*Records for the exercise*:
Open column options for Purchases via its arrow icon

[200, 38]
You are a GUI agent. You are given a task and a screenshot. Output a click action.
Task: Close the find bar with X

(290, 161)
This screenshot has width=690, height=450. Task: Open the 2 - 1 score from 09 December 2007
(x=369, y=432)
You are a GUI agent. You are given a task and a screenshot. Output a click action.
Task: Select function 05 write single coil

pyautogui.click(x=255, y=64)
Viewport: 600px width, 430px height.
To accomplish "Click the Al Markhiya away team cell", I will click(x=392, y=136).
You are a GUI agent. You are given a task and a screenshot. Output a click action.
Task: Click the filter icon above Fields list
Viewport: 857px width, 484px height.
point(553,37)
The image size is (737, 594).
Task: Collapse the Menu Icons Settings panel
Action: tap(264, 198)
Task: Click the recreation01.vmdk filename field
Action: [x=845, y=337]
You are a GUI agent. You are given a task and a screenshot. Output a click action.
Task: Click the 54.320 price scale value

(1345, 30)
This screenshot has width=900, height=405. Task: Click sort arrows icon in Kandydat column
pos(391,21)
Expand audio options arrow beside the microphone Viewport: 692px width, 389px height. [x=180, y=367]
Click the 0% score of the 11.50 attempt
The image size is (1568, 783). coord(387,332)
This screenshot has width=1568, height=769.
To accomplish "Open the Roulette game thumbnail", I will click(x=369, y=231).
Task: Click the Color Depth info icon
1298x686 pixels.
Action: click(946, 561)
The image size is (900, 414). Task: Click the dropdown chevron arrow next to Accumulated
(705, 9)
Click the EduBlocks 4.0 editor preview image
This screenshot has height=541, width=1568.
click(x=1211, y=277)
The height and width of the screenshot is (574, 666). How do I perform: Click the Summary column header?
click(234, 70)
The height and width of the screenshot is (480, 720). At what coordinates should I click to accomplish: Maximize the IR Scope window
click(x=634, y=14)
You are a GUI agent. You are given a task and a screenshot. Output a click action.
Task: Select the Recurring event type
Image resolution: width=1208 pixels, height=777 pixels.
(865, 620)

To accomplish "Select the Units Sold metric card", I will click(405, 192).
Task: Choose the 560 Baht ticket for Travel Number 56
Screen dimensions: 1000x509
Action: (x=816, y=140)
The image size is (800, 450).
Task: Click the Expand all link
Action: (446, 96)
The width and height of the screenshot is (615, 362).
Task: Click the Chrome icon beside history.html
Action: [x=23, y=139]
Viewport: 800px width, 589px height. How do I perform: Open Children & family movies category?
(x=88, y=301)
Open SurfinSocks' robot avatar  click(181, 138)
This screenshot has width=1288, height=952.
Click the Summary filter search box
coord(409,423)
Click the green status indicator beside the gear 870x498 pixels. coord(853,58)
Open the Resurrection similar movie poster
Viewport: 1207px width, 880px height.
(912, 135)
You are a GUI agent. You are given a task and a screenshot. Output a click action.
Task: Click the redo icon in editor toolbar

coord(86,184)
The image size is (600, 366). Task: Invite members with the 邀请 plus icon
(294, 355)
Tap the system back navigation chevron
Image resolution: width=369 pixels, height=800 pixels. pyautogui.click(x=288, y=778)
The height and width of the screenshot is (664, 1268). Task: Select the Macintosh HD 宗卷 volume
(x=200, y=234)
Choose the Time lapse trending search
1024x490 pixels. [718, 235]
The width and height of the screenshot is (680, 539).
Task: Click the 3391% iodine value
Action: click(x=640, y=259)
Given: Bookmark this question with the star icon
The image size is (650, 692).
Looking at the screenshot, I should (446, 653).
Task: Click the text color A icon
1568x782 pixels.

*Exercise details*:
Nothing in the records above may be left out; repeat them exactly.

*Your response*:
Open column options for Purchases via its arrow icon

[200, 38]
You are a GUI agent. You are given a task and a screenshot. Output a click action.
Task: Close the find bar with X

(290, 161)
This screenshot has width=690, height=450. Task: Open the 2 - 1 score from 09 December 2007
(x=369, y=432)
You are a GUI agent. You are given a task and a screenshot. Output a click action.
Task: Select function 05 write single coil

pyautogui.click(x=255, y=64)
Viewport: 600px width, 430px height.
To accomplish "Click the Al Markhiya away team cell", I will click(x=392, y=136).
You are a GUI agent. You are given a task and a screenshot. Output a click action.
Task: Click the filter icon above Fields list
Viewport: 857px width, 484px height.
point(553,37)
The image size is (737, 594).
Task: Collapse the Menu Icons Settings panel
Action: tap(264, 198)
Task: Click the recreation01.vmdk filename field
Action: [x=845, y=337]
You are a GUI agent. You are given a task and a screenshot. Output a click action.
Task: Click the 54.320 price scale value

(1345, 30)
This screenshot has width=900, height=405. Task: Click sort arrows icon in Kandydat column
pos(391,21)
Expand audio options arrow beside the microphone Viewport: 692px width, 389px height. [x=180, y=367]
Click the 0% score of the 11.50 attempt
The image size is (1568, 783). coord(387,332)
This screenshot has width=1568, height=769.
To accomplish "Open the Roulette game thumbnail", I will click(x=369, y=231).
Task: Click the Color Depth info icon
1298x686 pixels.
Action: click(946, 561)
The image size is (900, 414). Task: Click the dropdown chevron arrow next to Accumulated
(705, 9)
Click the EduBlocks 4.0 editor preview image
This screenshot has height=541, width=1568.
click(x=1211, y=277)
The height and width of the screenshot is (574, 666). How do I perform: Click the Summary column header?
click(234, 70)
The height and width of the screenshot is (480, 720). At what coordinates should I click to accomplish: Maximize the IR Scope window
click(x=634, y=14)
You are a GUI agent. You are given a task and a screenshot. Output a click action.
Task: Select the Recurring event type
Image resolution: width=1208 pixels, height=777 pixels.
(865, 620)

To accomplish "Select the Units Sold metric card", I will click(405, 192).
Task: Choose the 560 Baht ticket for Travel Number 56
Screen dimensions: 1000x509
Action: (x=816, y=140)
The image size is (800, 450).
Task: Click the Expand all link
Action: (446, 96)
The width and height of the screenshot is (615, 362).
Task: Click the Chrome icon beside history.html
Action: [x=23, y=139]
Viewport: 800px width, 589px height. How do I perform: Open Children & family movies category?
(x=88, y=301)
Open SurfinSocks' robot avatar  click(181, 138)
This screenshot has width=1288, height=952.
Click the Summary filter search box
coord(409,423)
Click the green status indicator beside the gear 870x498 pixels. coord(853,58)
Open the Resurrection similar movie poster
Viewport: 1207px width, 880px height.
(912, 135)
You are a GUI agent. You are given a task and a screenshot. Output a click action.
Task: Click the redo icon in editor toolbar

coord(86,184)
The image size is (600, 366). Task: Invite members with the 邀请 plus icon
(294, 355)
Tap the system back navigation chevron
Image resolution: width=369 pixels, height=800 pixels. pyautogui.click(x=288, y=778)
The height and width of the screenshot is (664, 1268). Task: Select the Macintosh HD 宗卷 volume
(x=200, y=234)
Choose the Time lapse trending search
1024x490 pixels. [718, 235]
The width and height of the screenshot is (680, 539).
Task: Click the 3391% iodine value
Action: click(x=640, y=259)
Given: Bookmark this question with the star icon
The image size is (650, 692).
Looking at the screenshot, I should (446, 653).
Task: Click the text color A icon
1568x782 pixels.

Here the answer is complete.